━━━━━ DATA ENTRIES ━━━━━

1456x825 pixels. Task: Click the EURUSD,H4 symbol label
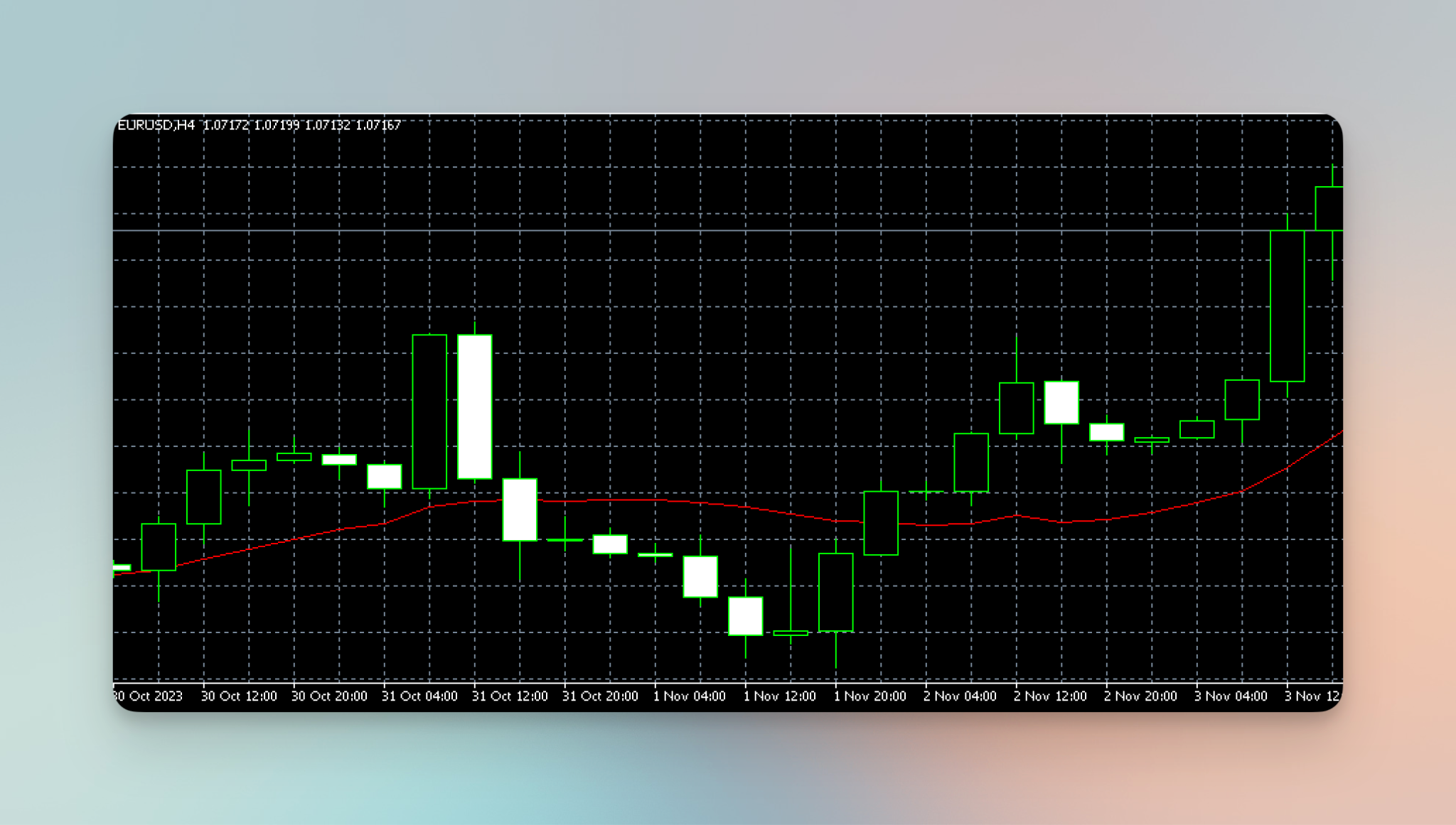point(156,125)
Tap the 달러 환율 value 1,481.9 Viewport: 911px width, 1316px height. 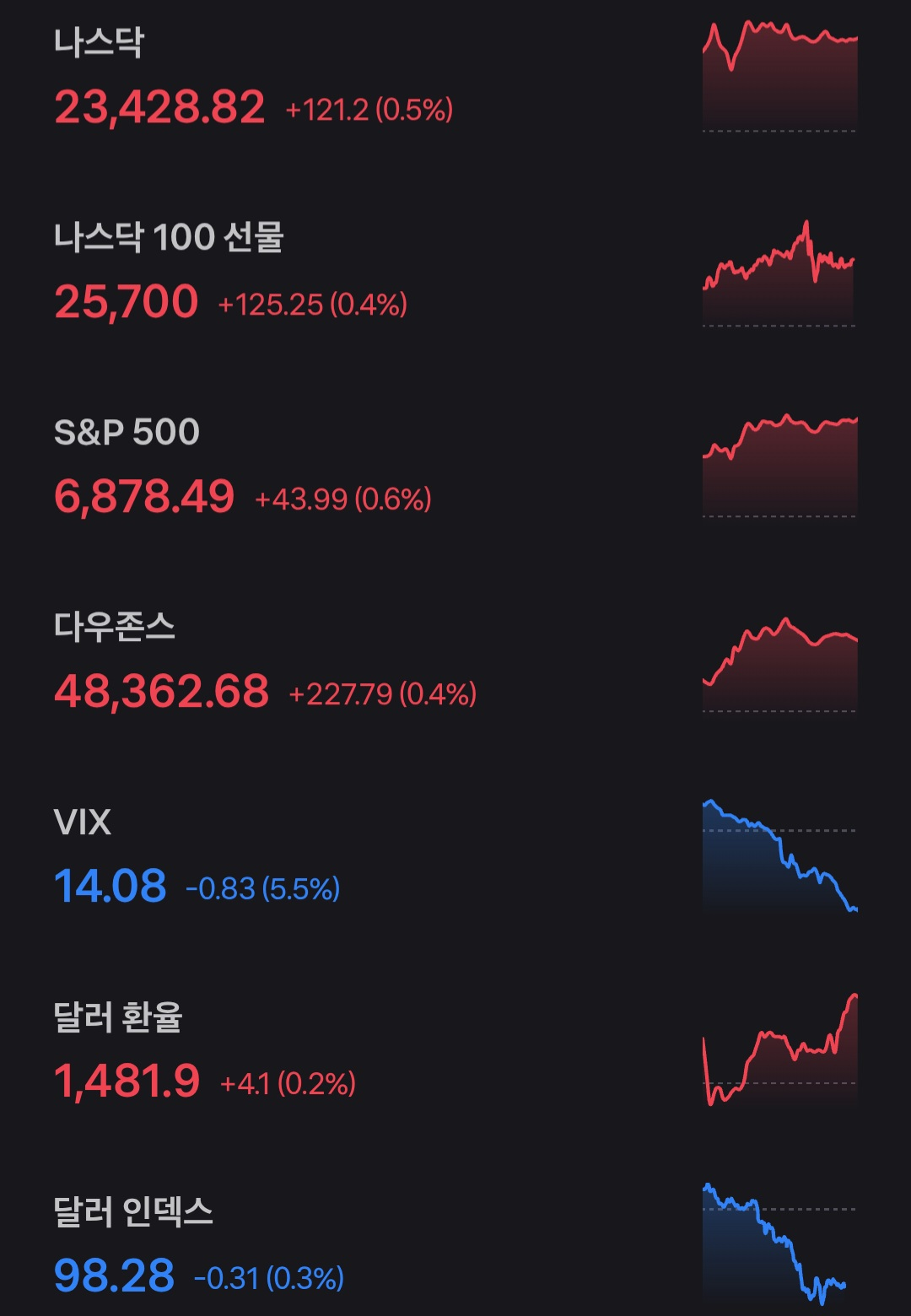pyautogui.click(x=127, y=1081)
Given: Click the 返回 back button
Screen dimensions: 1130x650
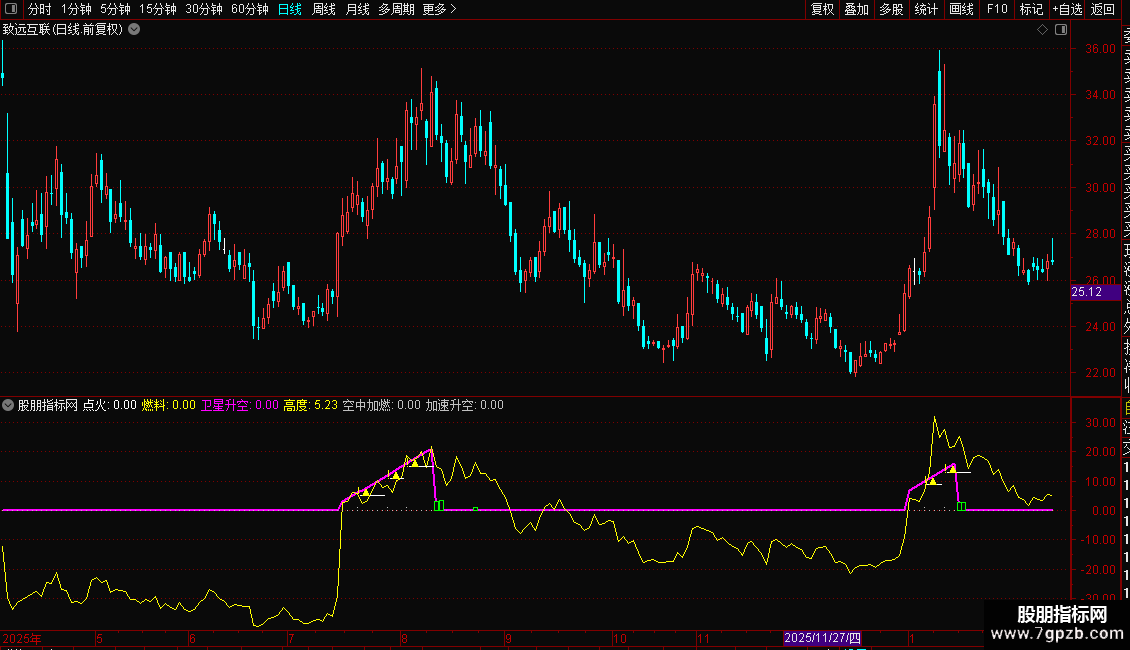Looking at the screenshot, I should coord(1103,9).
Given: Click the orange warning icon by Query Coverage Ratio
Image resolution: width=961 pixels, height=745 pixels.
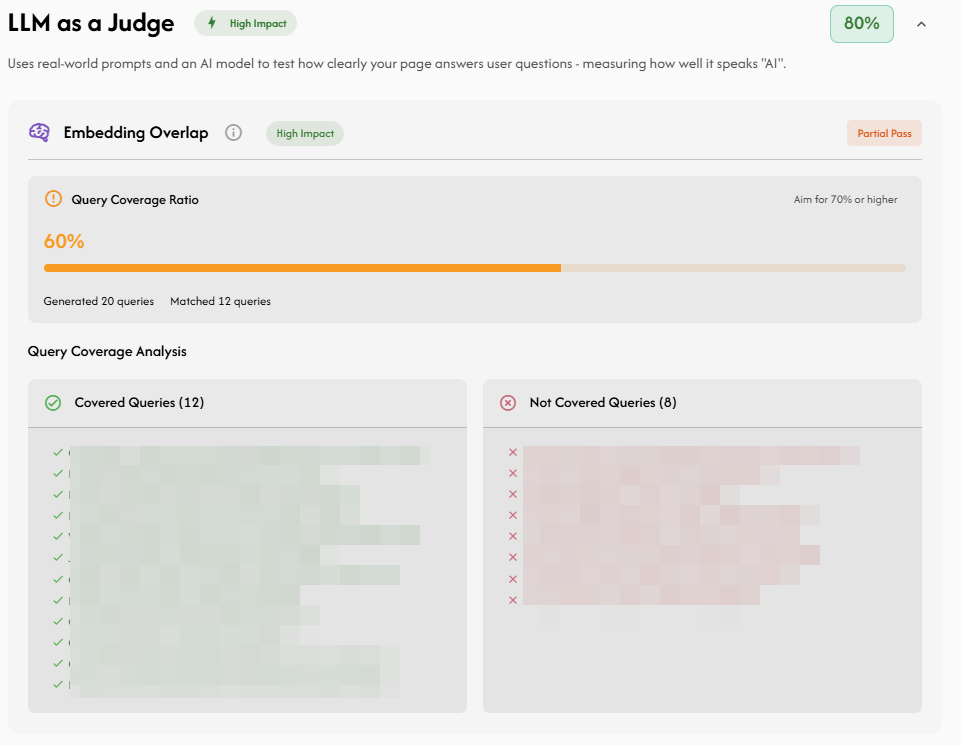Looking at the screenshot, I should pos(53,199).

━━━━━

--- TASK GOAL ---
Return verbatim the lines of the records from the line containing "Given: Click the 返回 back button" through the end of the records, including both ends, and omit the pictures.

--- SOLUTION FOR THIS EXERCISE ---
Given: Click the 返回 back button
Screen dimensions: 1130x650
Looking at the screenshot, I should coord(1103,9).
Given: Click the orange warning icon by Query Coverage Ratio
Image resolution: width=961 pixels, height=745 pixels.
Looking at the screenshot, I should pos(53,199).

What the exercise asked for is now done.